Copy out all of the data below line for line, with no changes.

* [Records provided]
= = = = = = =

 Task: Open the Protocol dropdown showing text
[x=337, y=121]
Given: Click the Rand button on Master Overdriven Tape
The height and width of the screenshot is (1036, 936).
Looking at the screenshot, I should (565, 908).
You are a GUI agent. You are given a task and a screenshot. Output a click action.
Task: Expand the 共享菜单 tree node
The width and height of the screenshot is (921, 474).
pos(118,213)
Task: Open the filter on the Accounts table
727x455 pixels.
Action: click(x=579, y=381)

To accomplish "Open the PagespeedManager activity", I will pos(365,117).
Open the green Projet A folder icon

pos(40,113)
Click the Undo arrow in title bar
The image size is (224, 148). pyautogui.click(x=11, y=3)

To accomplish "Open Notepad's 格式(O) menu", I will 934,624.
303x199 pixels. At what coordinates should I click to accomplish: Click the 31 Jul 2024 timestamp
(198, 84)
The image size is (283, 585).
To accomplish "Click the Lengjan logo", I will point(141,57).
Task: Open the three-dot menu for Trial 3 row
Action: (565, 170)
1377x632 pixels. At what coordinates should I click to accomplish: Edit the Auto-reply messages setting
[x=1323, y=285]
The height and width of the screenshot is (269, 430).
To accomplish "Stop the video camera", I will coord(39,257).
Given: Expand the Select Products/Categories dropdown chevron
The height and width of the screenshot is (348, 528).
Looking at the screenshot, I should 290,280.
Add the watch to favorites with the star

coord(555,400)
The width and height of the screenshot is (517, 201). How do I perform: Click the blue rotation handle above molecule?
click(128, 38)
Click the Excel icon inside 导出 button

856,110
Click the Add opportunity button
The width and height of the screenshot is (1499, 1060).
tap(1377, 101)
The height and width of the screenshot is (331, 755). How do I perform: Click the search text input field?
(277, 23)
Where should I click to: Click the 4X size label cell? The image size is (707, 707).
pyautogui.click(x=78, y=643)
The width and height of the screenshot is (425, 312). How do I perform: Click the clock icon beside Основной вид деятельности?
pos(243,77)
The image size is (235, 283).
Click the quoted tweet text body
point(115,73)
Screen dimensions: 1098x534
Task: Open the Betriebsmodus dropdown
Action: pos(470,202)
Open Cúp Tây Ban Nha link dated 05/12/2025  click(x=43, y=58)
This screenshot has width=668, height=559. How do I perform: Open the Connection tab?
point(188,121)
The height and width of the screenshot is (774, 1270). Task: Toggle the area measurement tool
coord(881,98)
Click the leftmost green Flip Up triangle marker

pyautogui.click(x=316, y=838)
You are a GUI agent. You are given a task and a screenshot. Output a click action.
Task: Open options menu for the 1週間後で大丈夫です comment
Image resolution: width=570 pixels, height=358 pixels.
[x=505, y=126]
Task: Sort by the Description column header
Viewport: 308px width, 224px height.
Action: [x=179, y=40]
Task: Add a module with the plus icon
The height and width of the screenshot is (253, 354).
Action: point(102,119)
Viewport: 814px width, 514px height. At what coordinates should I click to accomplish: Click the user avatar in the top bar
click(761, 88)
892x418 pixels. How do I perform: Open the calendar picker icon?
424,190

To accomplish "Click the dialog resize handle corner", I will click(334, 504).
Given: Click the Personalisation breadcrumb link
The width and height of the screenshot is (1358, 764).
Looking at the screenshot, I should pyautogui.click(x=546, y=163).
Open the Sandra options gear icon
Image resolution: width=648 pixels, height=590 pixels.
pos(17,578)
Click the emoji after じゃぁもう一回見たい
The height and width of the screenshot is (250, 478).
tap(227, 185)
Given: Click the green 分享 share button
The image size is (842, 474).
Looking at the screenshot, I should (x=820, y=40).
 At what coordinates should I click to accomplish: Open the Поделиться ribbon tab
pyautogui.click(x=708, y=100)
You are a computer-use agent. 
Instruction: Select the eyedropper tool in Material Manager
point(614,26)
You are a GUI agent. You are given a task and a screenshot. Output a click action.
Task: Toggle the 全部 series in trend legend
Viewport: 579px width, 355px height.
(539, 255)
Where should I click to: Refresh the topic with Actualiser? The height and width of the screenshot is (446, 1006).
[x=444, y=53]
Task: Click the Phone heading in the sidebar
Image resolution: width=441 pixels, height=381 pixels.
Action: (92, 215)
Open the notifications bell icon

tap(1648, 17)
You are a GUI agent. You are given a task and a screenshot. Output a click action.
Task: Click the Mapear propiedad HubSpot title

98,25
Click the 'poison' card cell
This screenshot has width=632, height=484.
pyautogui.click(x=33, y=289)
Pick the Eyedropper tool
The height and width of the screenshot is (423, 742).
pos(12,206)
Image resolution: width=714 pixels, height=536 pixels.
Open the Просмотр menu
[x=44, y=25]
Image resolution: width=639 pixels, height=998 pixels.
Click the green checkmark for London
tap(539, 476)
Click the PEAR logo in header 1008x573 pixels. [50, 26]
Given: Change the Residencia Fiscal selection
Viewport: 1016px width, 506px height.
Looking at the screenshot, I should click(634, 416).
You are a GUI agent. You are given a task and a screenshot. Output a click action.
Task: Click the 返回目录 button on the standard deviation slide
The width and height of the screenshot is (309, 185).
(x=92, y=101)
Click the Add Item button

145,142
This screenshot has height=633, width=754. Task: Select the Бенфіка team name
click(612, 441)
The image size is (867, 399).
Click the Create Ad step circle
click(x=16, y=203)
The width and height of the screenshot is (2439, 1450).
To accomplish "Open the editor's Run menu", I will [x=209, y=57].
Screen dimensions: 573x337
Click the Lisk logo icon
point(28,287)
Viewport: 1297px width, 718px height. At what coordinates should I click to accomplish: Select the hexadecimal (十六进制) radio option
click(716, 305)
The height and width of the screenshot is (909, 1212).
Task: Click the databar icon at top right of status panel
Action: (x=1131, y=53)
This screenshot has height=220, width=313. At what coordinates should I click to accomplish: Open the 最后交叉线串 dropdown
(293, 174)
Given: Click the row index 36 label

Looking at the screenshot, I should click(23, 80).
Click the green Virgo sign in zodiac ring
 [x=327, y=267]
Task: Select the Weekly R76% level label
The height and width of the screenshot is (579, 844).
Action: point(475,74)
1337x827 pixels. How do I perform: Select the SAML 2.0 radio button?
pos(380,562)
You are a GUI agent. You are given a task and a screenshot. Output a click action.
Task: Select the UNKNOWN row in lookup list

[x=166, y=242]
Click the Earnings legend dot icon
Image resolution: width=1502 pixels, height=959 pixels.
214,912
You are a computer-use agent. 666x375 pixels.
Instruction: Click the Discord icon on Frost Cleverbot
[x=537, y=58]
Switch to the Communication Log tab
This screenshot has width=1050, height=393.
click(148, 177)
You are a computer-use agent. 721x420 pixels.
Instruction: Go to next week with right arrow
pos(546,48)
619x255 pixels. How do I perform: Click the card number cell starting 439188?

= = = = = = =

* [Solved exercise]
 Task: Open the Protocol dropdown showing text
[x=337, y=121]
Given: Click the Rand button on Master Overdriven Tape
The height and width of the screenshot is (1036, 936).
Looking at the screenshot, I should (565, 908).
You are a GUI agent. You are given a task and a screenshot. Output a click action.
Task: Expand the 共享菜单 tree node
The width and height of the screenshot is (921, 474).
pos(118,213)
Task: Open the filter on the Accounts table
727x455 pixels.
Action: click(x=579, y=381)

To accomplish "Open the PagespeedManager activity", I will pos(365,117).
Open the green Projet A folder icon

pos(40,113)
Click the Undo arrow in title bar
The image size is (224, 148). pyautogui.click(x=11, y=3)

To accomplish "Open Notepad's 格式(O) menu", I will 934,624.
303x199 pixels. At what coordinates should I click to accomplish: Click the 31 Jul 2024 timestamp
(198, 84)
The image size is (283, 585).
To accomplish "Click the Lengjan logo", I will point(141,57).
Task: Open the three-dot menu for Trial 3 row
Action: (565, 170)
1377x632 pixels. At what coordinates should I click to accomplish: Edit the Auto-reply messages setting
[x=1323, y=285]
The height and width of the screenshot is (269, 430).
To accomplish "Stop the video camera", I will coord(39,257).
Given: Expand the Select Products/Categories dropdown chevron
The height and width of the screenshot is (348, 528).
Looking at the screenshot, I should 290,280.
Add the watch to favorites with the star

coord(555,400)
The width and height of the screenshot is (517, 201). How do I perform: Click the blue rotation handle above molecule?
click(128, 38)
Click the Excel icon inside 导出 button

856,110
Click the Add opportunity button
The width and height of the screenshot is (1499, 1060).
tap(1377, 101)
The height and width of the screenshot is (331, 755). How do I perform: Click the search text input field?
(277, 23)
Where should I click to: Click the 4X size label cell? The image size is (707, 707).
pyautogui.click(x=78, y=643)
The width and height of the screenshot is (425, 312). How do I perform: Click the clock icon beside Основной вид деятельности?
pos(243,77)
The image size is (235, 283).
Click the quoted tweet text body
point(115,73)
Screen dimensions: 1098x534
Task: Open the Betriebsmodus dropdown
Action: pos(470,202)
Open Cúp Tây Ban Nha link dated 05/12/2025  click(x=43, y=58)
This screenshot has width=668, height=559. How do I perform: Open the Connection tab?
point(188,121)
The height and width of the screenshot is (774, 1270). Task: Toggle the area measurement tool
coord(881,98)
Click the leftmost green Flip Up triangle marker

pyautogui.click(x=316, y=838)
You are a GUI agent. You are given a task and a screenshot. Output a click action.
Task: Open options menu for the 1週間後で大丈夫です comment
Image resolution: width=570 pixels, height=358 pixels.
[x=505, y=126]
Task: Sort by the Description column header
Viewport: 308px width, 224px height.
Action: [x=179, y=40]
Task: Add a module with the plus icon
The height and width of the screenshot is (253, 354).
Action: point(102,119)
Viewport: 814px width, 514px height. At what coordinates should I click to accomplish: Click the user avatar in the top bar
click(761, 88)
892x418 pixels. How do I perform: Open the calendar picker icon?
424,190

To accomplish "Click the dialog resize handle corner", I will click(334, 504).
Given: Click the Personalisation breadcrumb link
The width and height of the screenshot is (1358, 764).
Looking at the screenshot, I should pyautogui.click(x=546, y=163).
Open the Sandra options gear icon
Image resolution: width=648 pixels, height=590 pixels.
pos(17,578)
Click the emoji after じゃぁもう一回見たい
The height and width of the screenshot is (250, 478).
tap(227, 185)
Given: Click the green 分享 share button
The image size is (842, 474).
Looking at the screenshot, I should (x=820, y=40).
 At what coordinates should I click to accomplish: Open the Поделиться ribbon tab
pyautogui.click(x=708, y=100)
You are a computer-use agent. 
Instruction: Select the eyedropper tool in Material Manager
point(614,26)
You are a GUI agent. You are given a task and a screenshot. Output a click action.
Task: Toggle the 全部 series in trend legend
Viewport: 579px width, 355px height.
(539, 255)
Where should I click to: Refresh the topic with Actualiser? The height and width of the screenshot is (446, 1006).
[x=444, y=53]
Task: Click the Phone heading in the sidebar
Image resolution: width=441 pixels, height=381 pixels.
Action: (92, 215)
Open the notifications bell icon

tap(1648, 17)
You are a GUI agent. You are given a task and a screenshot. Output a click action.
Task: Click the Mapear propiedad HubSpot title

98,25
Click the 'poison' card cell
This screenshot has width=632, height=484.
pyautogui.click(x=33, y=289)
Pick the Eyedropper tool
The height and width of the screenshot is (423, 742).
pos(12,206)
Image resolution: width=714 pixels, height=536 pixels.
Open the Просмотр menu
[x=44, y=25]
Image resolution: width=639 pixels, height=998 pixels.
Click the green checkmark for London
tap(539, 476)
Click the PEAR logo in header 1008x573 pixels. [50, 26]
Given: Change the Residencia Fiscal selection
Viewport: 1016px width, 506px height.
Looking at the screenshot, I should click(634, 416).
You are a GUI agent. You are given a task and a screenshot. Output a click action.
Task: Click the 返回目录 button on the standard deviation slide
The width and height of the screenshot is (309, 185).
(x=92, y=101)
Click the Add Item button

145,142
This screenshot has height=633, width=754. Task: Select the Бенфіка team name
click(612, 441)
The image size is (867, 399).
Click the Create Ad step circle
click(x=16, y=203)
The width and height of the screenshot is (2439, 1450).
To accomplish "Open the editor's Run menu", I will [x=209, y=57].
Screen dimensions: 573x337
Click the Lisk logo icon
point(28,287)
Viewport: 1297px width, 718px height. At what coordinates should I click to accomplish: Select the hexadecimal (十六进制) radio option
click(716, 305)
The height and width of the screenshot is (909, 1212).
Task: Click the databar icon at top right of status panel
Action: (x=1131, y=53)
This screenshot has height=220, width=313. At what coordinates should I click to accomplish: Open the 最后交叉线串 dropdown
(293, 174)
Given: Click the row index 36 label

Looking at the screenshot, I should click(23, 80).
Click the green Virgo sign in zodiac ring
 [x=327, y=267]
Task: Select the Weekly R76% level label
The height and width of the screenshot is (579, 844).
Action: point(475,74)
1337x827 pixels. How do I perform: Select the SAML 2.0 radio button?
pos(380,562)
You are a GUI agent. You are given a task and a screenshot. Output a click action.
Task: Select the UNKNOWN row in lookup list

[x=166, y=242]
Click the Earnings legend dot icon
Image resolution: width=1502 pixels, height=959 pixels.
214,912
You are a computer-use agent. 666x375 pixels.
Instruction: Click the Discord icon on Frost Cleverbot
[x=537, y=58]
Switch to the Communication Log tab
This screenshot has width=1050, height=393.
click(148, 177)
You are a computer-use agent. 721x420 pixels.
Instruction: Go to next week with right arrow
pos(546,48)
619x255 pixels. How do I perform: Click the card number cell starting 439188?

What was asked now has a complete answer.